Critics have argued that CTCL’s preference toward left-leaning districts was intended to drive voter turnout in Democratic strongholds while making much less of an effort to drive turnout in Republican districts, resulting in an imbalance that favored the Democrats during the 2020 election.

The Thomas More Society’s Amistad Project brought lawsuits over $6 million dollars CTCL gave to officials in Fulton County, Georgia, and five cities in Wisconsin. The lawsuits alleged the funding in Georgia was used to pay “ballot harvesters” and political activists to manage ballots. It also said the money was used to consolidate counting centers in urban areas to move “hundreds of thousands of questionable ballots in secrecy without legally required bi-partisan observation.”
Amistad Project Director Phill Kline told The Epoch Times that CTCL’s practices may have violated the “Equal Protection Clause” in the 14th Amendment of the U.S. Constitution.
Last year, a report (pdf) by special counsel appointed by the State of Wisconsin allegedly found evidence indicating that CTCL’s election grants violated Wisconsin law prohibiting election bribery.
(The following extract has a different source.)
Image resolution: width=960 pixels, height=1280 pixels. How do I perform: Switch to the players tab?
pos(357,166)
CTCL disputed the Wisconsin special counsel report’s findings in comments to NBC 15 last year, saying the report rehashed claims in lawsuits that have already been dismissed.

Zuckerberg Discontinues Election Grants

Last year, former Zuckerberg spokesman Ben LaBolt said Zuckerberg and Chan’s donation to CTCL was a “one-time donation” to “help ensure that Americans could vote during the height of the pandemic.”
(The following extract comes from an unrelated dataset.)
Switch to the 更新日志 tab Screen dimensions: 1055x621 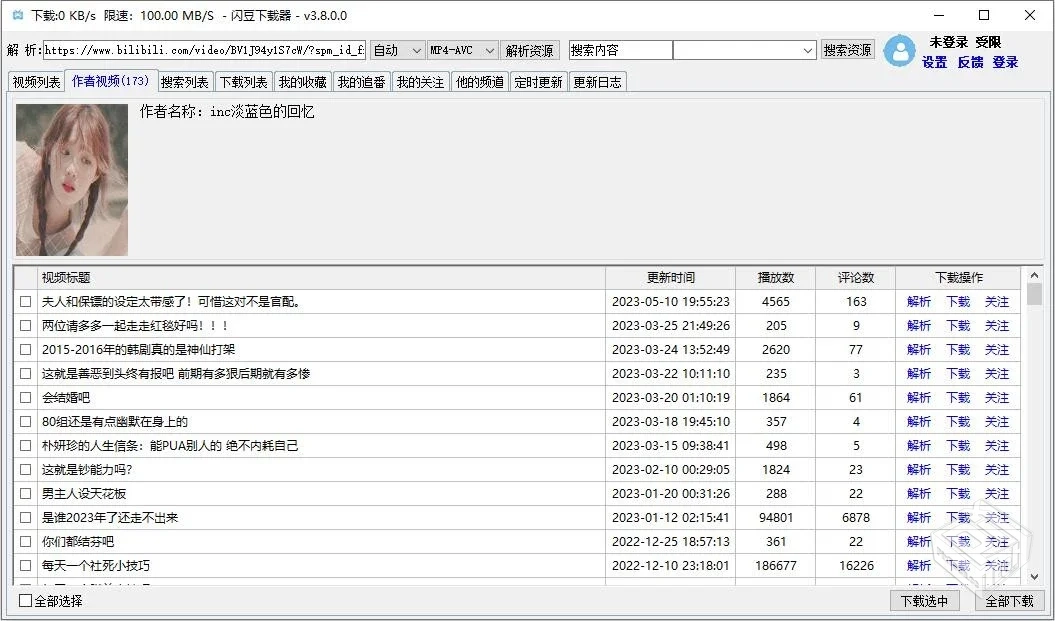598,82
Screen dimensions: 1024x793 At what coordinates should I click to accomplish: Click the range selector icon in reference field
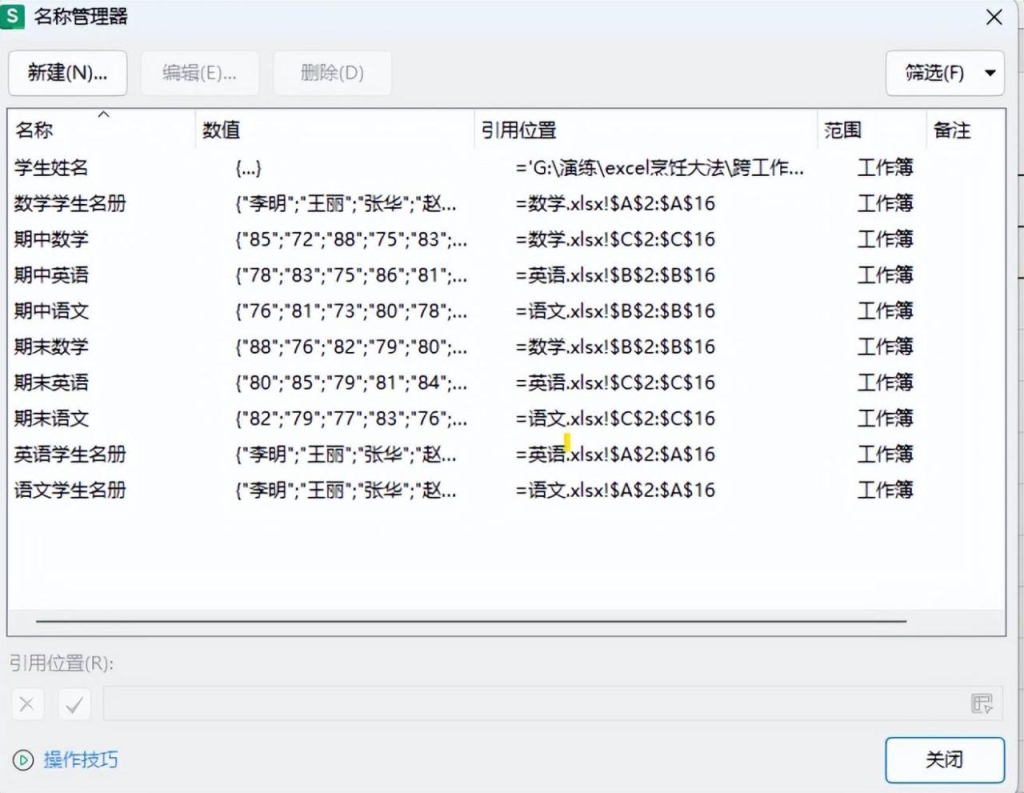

LaBolt, who was previously spokesman for Barack Obama’s 2008 presidential campaign and is the current White House Communications Director, said the billionaire couple has “no plans to repeat that donation” in future elections.

While Zuckerberg indicated that he had no plans to resume election-related donations to CTCL, the organization announced last year that it had launched a new, five-year, $80-million program called the U.S. Alliance for Election Excellence to assist election offices across the United States.